9/19/2010

Tugas Extradisi

Pendahuluan
Belakangan ini sering kita dengar istilah ekstradisi. Tidak lain dan tak bukan kata tersebut mengacu pada perjanjian ekstradisi yang dibuat oleh Pemerintah Indonesia dan Singapura. Dalam sejarahnya, perjanjian ini sudah dirintis sejak tahun 1972. Pemerintah Indonesia sangat memerlukan realisasi dari perjanjian ini. Sebab disinyalir banyak koruptor dari Indonesia yang bermukim dengan tentram dan sejahtera di negeri Singa itu. Tapi mengapa penandatanganan perjanjian ini baru terwujud pada tanggal 27 April 2007 lalu? Hal ini dikarenakan hubungan bilateral antara Indonesia dan Singapura yang pasang surut. Pernah pada tahun 2003, Indonesia melarang ekspor pasir ke Singapura. Pada saat itu hubungan mulai mendingin. Tapi dalam pemerintahan Presiden Susilo Bambang Yudhoyono hubungan itu mulai normal kembali. Perjanjian ekstradisi bisa ditandatangani walaupun dengan kompensasi yang tidak kecil. Selain perjanjian ekstradisi, kedua negara juga menandatangani Perjanjian Kerjasama Pertahanan yang dinamakan Defence Cooperation Agreement (DCA) yang kemudian menjadi pro kontra publik di Indonesia.
Isi
Sebelum kita membahas dampak positif dan negatif dari perjanjian ekstradisi ini, alangkah baiknya jika kita mengetahui definisi dari ekstradisi itu sendiri. Menurut pasal 1 UU 1/1979, ekstradisi adalah penyerahan oleh suatu Negara kepada Negara yang meminta penyerahan seseorang yang disangka atau dipidana karena melakukan suatu tindak pidana di luar wilayah yang menyerahkan dan di dalam yurisdiksi wilayah Negara yang meminta penyerahan tersebut.
Dari definisi di atas, kita bisa mengetahui bahwa tujuan dari perjanjian tersebut adalah untuk meminta buronan dari suatu negara yang lari ke negara lain untuk dikembalikan ke negara asalnya. Hal ini sangat penting karena Singapura adalah negara yang letaknya sangat dekat dengan Indonesia. Sehingga merupakan tempat yang sangat cocok untuk pelarian orang-orang bermasalah termasuk koruptor dari Indonesia. Tapi apa yang terjadi? Perjanjian ekstradisi baru ditandatangani pada tahun 2007 ini padahal sudah digagas sejak tahun 1972.
Jika dilihat dari maksud perjanjian tersebut, memang kedengaran sangat baik bagi Indonesia.
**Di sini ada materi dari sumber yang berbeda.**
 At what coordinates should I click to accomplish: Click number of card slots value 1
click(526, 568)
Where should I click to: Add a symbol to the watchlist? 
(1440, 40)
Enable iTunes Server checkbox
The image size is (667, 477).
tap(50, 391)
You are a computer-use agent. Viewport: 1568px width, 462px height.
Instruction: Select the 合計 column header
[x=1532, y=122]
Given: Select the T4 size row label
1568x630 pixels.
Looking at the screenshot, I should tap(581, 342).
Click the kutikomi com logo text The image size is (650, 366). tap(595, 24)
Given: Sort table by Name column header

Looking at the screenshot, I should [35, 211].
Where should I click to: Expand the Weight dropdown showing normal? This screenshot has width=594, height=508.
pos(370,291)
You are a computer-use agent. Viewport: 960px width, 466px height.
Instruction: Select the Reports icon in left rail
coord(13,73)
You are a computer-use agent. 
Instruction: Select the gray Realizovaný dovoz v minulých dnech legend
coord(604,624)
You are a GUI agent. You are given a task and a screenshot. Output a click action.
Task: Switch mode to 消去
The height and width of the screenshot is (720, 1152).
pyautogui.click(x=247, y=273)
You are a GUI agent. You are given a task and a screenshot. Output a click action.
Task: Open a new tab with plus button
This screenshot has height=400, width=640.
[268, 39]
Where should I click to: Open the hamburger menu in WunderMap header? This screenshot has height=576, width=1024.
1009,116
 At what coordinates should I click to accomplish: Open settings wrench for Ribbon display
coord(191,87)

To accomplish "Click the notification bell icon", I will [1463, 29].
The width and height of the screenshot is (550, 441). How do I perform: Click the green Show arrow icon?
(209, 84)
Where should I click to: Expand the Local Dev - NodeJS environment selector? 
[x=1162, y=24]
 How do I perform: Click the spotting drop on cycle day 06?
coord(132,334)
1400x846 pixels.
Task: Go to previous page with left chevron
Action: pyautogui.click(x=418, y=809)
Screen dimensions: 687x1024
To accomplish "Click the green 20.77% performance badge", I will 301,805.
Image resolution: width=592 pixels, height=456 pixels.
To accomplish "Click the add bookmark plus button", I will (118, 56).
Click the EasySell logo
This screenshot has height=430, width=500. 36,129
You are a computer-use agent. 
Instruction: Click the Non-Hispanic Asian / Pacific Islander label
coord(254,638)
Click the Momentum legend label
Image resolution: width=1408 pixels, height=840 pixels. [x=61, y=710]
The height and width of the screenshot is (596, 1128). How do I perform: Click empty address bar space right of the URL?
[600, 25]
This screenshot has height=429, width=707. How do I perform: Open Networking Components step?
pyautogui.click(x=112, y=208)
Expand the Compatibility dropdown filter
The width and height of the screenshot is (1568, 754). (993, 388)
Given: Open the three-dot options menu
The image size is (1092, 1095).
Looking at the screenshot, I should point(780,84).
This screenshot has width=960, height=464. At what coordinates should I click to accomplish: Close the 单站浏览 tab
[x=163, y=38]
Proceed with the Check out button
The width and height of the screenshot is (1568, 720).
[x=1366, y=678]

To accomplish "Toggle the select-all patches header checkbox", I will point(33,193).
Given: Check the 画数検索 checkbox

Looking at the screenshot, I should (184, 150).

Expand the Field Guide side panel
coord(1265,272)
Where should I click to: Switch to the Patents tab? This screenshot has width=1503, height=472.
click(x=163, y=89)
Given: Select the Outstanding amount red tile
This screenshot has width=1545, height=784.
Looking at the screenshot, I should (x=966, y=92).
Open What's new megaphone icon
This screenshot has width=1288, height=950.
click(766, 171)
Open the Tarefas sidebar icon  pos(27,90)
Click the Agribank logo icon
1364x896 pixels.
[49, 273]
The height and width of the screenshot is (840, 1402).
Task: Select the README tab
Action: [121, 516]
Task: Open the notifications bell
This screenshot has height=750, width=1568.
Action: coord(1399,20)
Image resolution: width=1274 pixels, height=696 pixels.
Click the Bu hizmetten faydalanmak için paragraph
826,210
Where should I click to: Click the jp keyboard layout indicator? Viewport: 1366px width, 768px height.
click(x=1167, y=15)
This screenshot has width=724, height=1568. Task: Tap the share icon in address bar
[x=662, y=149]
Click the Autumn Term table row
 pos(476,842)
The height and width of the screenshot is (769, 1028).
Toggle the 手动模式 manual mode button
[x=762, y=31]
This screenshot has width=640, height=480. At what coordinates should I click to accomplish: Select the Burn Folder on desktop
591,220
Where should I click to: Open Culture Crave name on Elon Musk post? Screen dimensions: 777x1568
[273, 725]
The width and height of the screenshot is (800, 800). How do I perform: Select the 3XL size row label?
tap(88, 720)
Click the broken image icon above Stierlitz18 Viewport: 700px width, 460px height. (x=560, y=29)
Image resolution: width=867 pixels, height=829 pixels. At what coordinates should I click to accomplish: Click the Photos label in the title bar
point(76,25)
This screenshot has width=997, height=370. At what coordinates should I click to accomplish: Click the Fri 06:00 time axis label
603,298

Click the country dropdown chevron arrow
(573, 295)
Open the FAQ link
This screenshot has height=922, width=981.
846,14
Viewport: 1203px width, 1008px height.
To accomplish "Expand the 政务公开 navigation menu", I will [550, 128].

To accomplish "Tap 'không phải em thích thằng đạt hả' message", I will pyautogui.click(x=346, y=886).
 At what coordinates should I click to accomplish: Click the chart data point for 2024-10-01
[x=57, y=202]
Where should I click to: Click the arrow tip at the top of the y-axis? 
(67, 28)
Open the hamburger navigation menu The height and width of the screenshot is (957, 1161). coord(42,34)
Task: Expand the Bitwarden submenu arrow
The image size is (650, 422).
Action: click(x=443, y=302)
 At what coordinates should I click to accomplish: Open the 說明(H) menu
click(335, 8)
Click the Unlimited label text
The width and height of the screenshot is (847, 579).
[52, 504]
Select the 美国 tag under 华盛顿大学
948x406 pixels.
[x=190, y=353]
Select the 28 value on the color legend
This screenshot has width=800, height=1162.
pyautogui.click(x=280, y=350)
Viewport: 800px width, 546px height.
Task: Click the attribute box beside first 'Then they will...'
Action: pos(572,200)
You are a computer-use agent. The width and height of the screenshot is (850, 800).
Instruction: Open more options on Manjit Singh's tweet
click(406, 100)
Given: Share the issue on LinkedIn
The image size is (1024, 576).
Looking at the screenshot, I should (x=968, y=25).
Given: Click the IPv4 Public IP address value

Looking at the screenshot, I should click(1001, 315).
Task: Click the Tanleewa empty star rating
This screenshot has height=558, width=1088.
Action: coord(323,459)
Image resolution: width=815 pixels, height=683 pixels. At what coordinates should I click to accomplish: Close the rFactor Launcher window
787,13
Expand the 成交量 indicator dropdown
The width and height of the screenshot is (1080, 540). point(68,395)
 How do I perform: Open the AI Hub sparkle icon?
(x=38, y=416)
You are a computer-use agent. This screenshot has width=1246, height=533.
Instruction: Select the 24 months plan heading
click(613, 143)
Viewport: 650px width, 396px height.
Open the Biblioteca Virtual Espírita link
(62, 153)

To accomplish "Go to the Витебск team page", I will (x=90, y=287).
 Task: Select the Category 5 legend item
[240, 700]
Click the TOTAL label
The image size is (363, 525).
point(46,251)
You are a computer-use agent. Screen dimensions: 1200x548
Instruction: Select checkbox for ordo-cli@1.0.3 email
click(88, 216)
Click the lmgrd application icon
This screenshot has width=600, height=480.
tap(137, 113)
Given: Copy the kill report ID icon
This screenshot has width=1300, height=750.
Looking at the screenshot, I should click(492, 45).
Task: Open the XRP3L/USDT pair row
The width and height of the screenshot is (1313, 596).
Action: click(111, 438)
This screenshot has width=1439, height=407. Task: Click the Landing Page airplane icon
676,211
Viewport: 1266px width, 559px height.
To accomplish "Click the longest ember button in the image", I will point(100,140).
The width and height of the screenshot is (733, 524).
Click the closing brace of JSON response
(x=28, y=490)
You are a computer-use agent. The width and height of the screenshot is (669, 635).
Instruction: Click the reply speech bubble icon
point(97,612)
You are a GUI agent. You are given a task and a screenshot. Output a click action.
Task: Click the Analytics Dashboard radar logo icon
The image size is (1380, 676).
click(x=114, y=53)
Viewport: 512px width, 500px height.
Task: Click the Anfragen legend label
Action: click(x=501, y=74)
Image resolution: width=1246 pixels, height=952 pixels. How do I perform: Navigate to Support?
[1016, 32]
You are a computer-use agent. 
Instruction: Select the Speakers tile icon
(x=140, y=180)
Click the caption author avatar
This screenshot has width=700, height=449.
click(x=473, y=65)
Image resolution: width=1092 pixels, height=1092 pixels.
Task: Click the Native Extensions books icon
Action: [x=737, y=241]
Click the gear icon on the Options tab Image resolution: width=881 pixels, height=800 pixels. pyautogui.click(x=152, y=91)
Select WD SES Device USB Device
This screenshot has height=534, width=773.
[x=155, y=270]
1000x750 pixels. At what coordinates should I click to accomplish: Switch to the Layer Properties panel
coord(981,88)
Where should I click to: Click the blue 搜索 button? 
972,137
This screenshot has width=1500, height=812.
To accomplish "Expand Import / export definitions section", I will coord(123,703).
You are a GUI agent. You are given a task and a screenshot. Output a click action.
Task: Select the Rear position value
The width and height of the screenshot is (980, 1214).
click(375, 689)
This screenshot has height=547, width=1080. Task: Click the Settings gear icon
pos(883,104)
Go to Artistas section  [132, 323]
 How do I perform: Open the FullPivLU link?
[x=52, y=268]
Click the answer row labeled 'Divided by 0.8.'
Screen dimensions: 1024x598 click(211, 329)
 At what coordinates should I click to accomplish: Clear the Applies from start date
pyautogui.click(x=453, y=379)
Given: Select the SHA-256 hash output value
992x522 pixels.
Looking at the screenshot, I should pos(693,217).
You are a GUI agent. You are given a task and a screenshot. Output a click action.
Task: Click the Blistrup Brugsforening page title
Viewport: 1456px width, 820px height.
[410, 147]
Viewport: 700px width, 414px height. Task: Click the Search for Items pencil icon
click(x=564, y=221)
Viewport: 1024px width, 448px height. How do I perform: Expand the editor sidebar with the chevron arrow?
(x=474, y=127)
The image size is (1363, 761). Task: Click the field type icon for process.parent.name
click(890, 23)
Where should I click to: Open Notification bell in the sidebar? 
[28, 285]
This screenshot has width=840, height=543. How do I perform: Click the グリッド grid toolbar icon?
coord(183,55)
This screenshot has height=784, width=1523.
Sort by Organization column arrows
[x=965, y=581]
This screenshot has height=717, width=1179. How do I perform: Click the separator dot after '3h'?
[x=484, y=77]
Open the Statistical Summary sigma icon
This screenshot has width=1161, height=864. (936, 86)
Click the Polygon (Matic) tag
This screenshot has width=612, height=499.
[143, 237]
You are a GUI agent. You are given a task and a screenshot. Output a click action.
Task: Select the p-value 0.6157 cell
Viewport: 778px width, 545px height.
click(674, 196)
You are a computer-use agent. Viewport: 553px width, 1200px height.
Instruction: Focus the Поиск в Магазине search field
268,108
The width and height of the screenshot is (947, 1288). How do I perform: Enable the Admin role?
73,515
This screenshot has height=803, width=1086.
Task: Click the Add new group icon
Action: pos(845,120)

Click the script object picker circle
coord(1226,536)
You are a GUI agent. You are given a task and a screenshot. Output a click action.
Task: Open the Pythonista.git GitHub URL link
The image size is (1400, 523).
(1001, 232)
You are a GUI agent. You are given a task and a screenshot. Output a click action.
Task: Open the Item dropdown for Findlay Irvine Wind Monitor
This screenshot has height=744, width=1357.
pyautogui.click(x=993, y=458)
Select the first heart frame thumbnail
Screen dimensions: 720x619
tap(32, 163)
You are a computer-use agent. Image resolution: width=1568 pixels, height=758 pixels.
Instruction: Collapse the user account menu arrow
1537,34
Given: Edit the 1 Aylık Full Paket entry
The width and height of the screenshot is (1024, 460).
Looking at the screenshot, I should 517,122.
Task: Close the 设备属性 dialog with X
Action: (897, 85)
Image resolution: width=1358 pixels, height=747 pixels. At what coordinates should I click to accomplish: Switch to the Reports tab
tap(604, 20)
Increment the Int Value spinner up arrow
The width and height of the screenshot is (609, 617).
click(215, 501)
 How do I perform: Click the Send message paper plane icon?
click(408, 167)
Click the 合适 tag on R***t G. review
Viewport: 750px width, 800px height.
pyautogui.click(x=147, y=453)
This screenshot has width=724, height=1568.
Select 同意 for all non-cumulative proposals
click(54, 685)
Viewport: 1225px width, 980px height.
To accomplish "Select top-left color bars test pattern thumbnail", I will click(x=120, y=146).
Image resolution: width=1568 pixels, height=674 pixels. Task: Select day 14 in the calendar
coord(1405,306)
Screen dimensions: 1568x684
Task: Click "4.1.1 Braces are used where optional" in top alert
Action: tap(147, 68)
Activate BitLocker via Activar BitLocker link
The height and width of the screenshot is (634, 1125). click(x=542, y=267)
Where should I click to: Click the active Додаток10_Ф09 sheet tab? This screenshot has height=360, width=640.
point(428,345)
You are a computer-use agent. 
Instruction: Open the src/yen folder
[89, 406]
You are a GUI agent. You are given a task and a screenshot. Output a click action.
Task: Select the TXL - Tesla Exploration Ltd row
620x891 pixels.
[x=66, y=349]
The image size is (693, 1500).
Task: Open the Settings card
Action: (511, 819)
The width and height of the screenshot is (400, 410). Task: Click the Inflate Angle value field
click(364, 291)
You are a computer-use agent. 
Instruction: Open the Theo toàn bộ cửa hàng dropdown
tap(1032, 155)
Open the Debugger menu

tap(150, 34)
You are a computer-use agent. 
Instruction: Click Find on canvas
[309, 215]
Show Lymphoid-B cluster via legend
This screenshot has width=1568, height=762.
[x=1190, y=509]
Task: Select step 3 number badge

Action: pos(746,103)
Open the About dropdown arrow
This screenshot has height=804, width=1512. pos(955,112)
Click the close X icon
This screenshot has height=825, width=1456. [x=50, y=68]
Singapura kini tidak lagi menjadi surga bagi para koruptor. Tapi perjanjian ini bisa menjadi sia-sia karena baru dilakukan sekarang. Karena yang kita tahu, setiap perjanjian bilateral harus mendapat ratifikasi dari lembaga legislatif. Sedangkan hal tersebut membutuhkan proses yang cukup lama. Belum lagi pro dan kontra publik dalam isi perjanjian yang dinilai tidak transparan. Sehingga, para koruptor bisa bersiap angkat kaki dari Singapura untuk mengamankan aset-aset mereka. Tapi paling tidak, koruptor-koruptor berikutnya tidak bisa menjadikan Singapura sebagai tempat yang aman lagi.
Sebenarnya, apa yang membuat publik kontra terhadap perjanjian yang sangat bagus itu? Jawabannya ada pada perjanjian lain yang mengiringinya. Defence Cooperation Agreement (DCA), dinilai telah sangat merugikan pihak Indonesia. Dalam perjanjian itu, tiap negara boleh memanfaatkan fasilitas dan wilayah bersama untuk latihan militer. Keuntungan yang diperoleh Indonesia yaitu bisa meminjam peralatan perang Singapura yang sudah 30 tahun lebih canggih dari Indonesia. Sehingga tentara Indonesia bisa mendapatkan teknologi yang canggih. Tapi yang merugikan, untuk wilayah pasti yang digunakan adalah kawasan Indonesia. Sebab mana mungkin menggunakan wilayah Singapura yang hanya seperseratus dari Indonesia itu? Hal ini berarti tentara Singapura dengan bebas memakai suatu lokasi di Indonesia untuk latihan militer. Bahkan mereka boleh mengajak pihak ketiga walaupun atas seizin Indonesia. Ini berarti kedaulatan Indonesia sudah terganggu karena ada militer negara lain di wilayah Indonesia sendiri. Sistem pertahanan Indonesia bisa diketahui sehingga tidak ada lagi wilayah yang tertutup untuk kekuatan asing.
Lalu kerugian lainnya adalah pengizinan kembali ekspor pasir dan granit ke Singapura. Reklamasi perluasan wilayah Singapura sudah pasti akan mengambil wilayah laut dari Indonesia, bukannya ke arah Malaysia. Karena mereka menganggap Indonesia adalah negara yang lemah, tidak tegas, dan berwibawa. Kelemahan diplomasi Indonesia di mata internasional sudah terbukti saat kehilangan plau Sipadan dan Ligitan ke tangan Malaysia. Kemudian yang benar-benar nyata di mata Singapura yaitu bersedianya Indonesia menandatangani perjanjian pertahanan tersebut yang jelas merugikan pihak Indonesia.
Penutup
Perjanjian ekstradisi antara Pemerintah Indonesia dan Singapura memang menguntungkan bagi pemberantasan korupsi. Aparat hukum yang berwenang di Indonesia bisa leluasa menciduk koruptor-koruptor warga negara Indonesia yang menetap di Singapura. Tapi terdapat pula efek negatif dari ikut ditandatanganinya perjanjian kerjasama pertahanan antara dua negara. Kedaulatan Indonesia terancam karenanya. Hal yang kita butuhkan saat ini adalah sosok pemimpin yang tegas, berwibawa, dan bisa cepat dan tepat dalam mengambil keputusan. iSehingga negara kita yang besar ini tidak terus diremehkan bahkan oleh negara pulau seperti Singapura.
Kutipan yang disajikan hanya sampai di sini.